Symposia
Suicide and Self-Injury
Taylor A. Burke, Ph.D. (she/her/hers)
Assistant Professor
Harvard Medical School / Massachusetts General Hospital
Providence, Rhode Island, United States
Akash Nagaraj, Ph.D.
Research Scholar
Brown University
Providence, Rhode Island, United States
Richard T. Liu, Ph.D.
Associate Professor
Harvard Medical School
Boston, Massachusetts, United States
Kathryn R. Fox, Ph.D.
Assistant Professor
University of Denver
Denver, Colorado, United States
Thomas Serre, Ph.D.
Professor
Brown University
Providence, Rhode Island, United States
Background: A history of prior self-injury, including both nonsuicidal self-injury (NSSI) and suicidal self-injury (e.g., suicide attempts [SA]), has been consistently found to be the strongest predictor of future suicidal behavior, with evidence suggesting that the more severe such behaviors are, the greater the risk for future self-injury. Importantly, however, our current means of assessing severity of prior self-injury is almost entirely reliant on self-report, despite the fact that self-injury frequently leaves visible physical markings. Although applications of machine learning in medical image analysis are growing exponentially, none have attempted to augment suicide risk detection through automated analysis of self-directed tissue damage. The objective of this novel proof-of-concept study is to utilize computer vision techniques to automate the assessment of hypothesized self-injury visual severity indicators (scar frequency, method, recency) that may indicate risk for prospective SAs.

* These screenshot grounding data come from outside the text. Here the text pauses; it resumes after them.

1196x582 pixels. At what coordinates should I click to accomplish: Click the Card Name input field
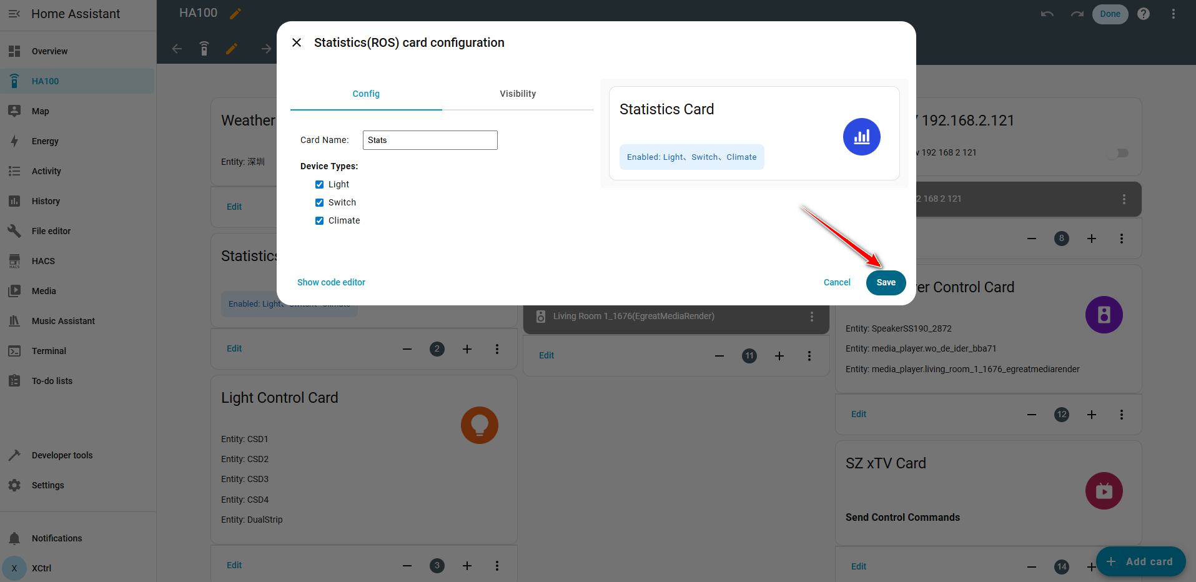(430, 140)
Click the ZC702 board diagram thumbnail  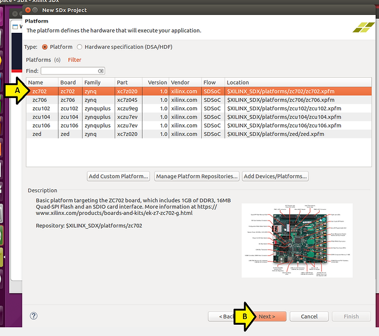(x=297, y=240)
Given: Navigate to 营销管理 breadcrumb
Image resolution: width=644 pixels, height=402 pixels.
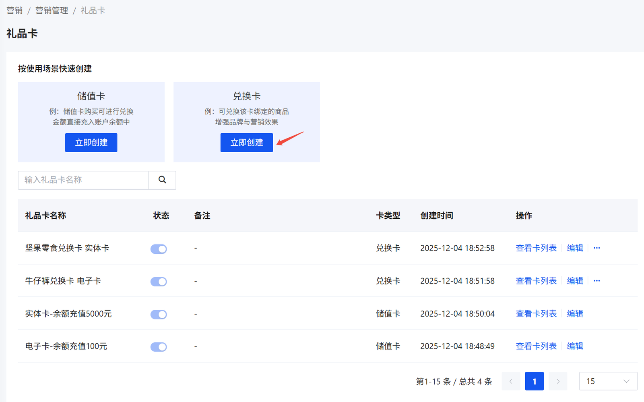Looking at the screenshot, I should (52, 10).
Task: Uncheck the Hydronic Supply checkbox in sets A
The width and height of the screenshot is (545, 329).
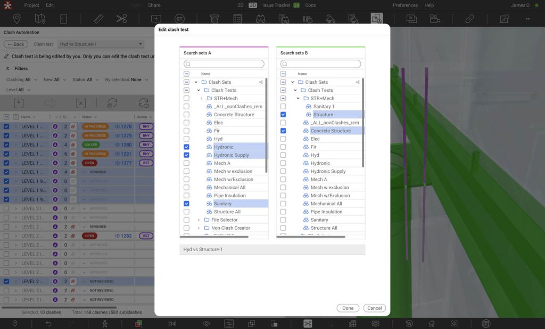Action: point(186,155)
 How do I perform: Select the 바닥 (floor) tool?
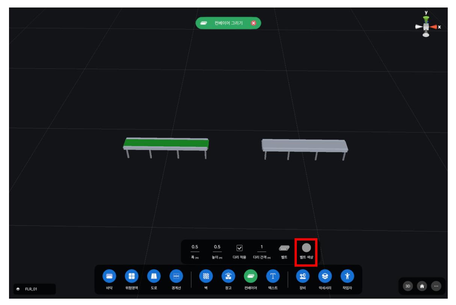[109, 276]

Methods: Adolescents (N = 2,545) ages 16 to 18 years old were recruited via social media advertising if they had currently visible self-injury scarring. Participants uploaded images of their arms and annotated their images, outlining scars on their arms and providing information about scar origin, frequency, method, and recency. Clinical research staff annotated a subset of participant images to serve as scar presence ground truth. Participants with a past-month self-injury history (n = 1,497) were followed longitudinally for three months to assess prospective self-injury.
Results: Findings demonstrate our computer vision scar detector model employing FasterRCNN evidenced a mean average precision of .81 and performed well in detecting scar frequency (ground truth scar detection rate = 91%). Results indicate our scar origin detection models evidenced an 87% accuracy in classifying scar origin as either SA or NSSI. Further, our models suggest a 96% accuracy in classifying self-injury method and a 76% accuracy in classifying self-injury scar recency.
Conclusions: Findings offer initial evidence that a computer vision scar detector model can validly detect scars, scar origin, and self-injury severity indices. Clinical applications of these findings will be discussed, including the promise of this technology to serve as a clinical decision-support tool to help augment suicide risk detection.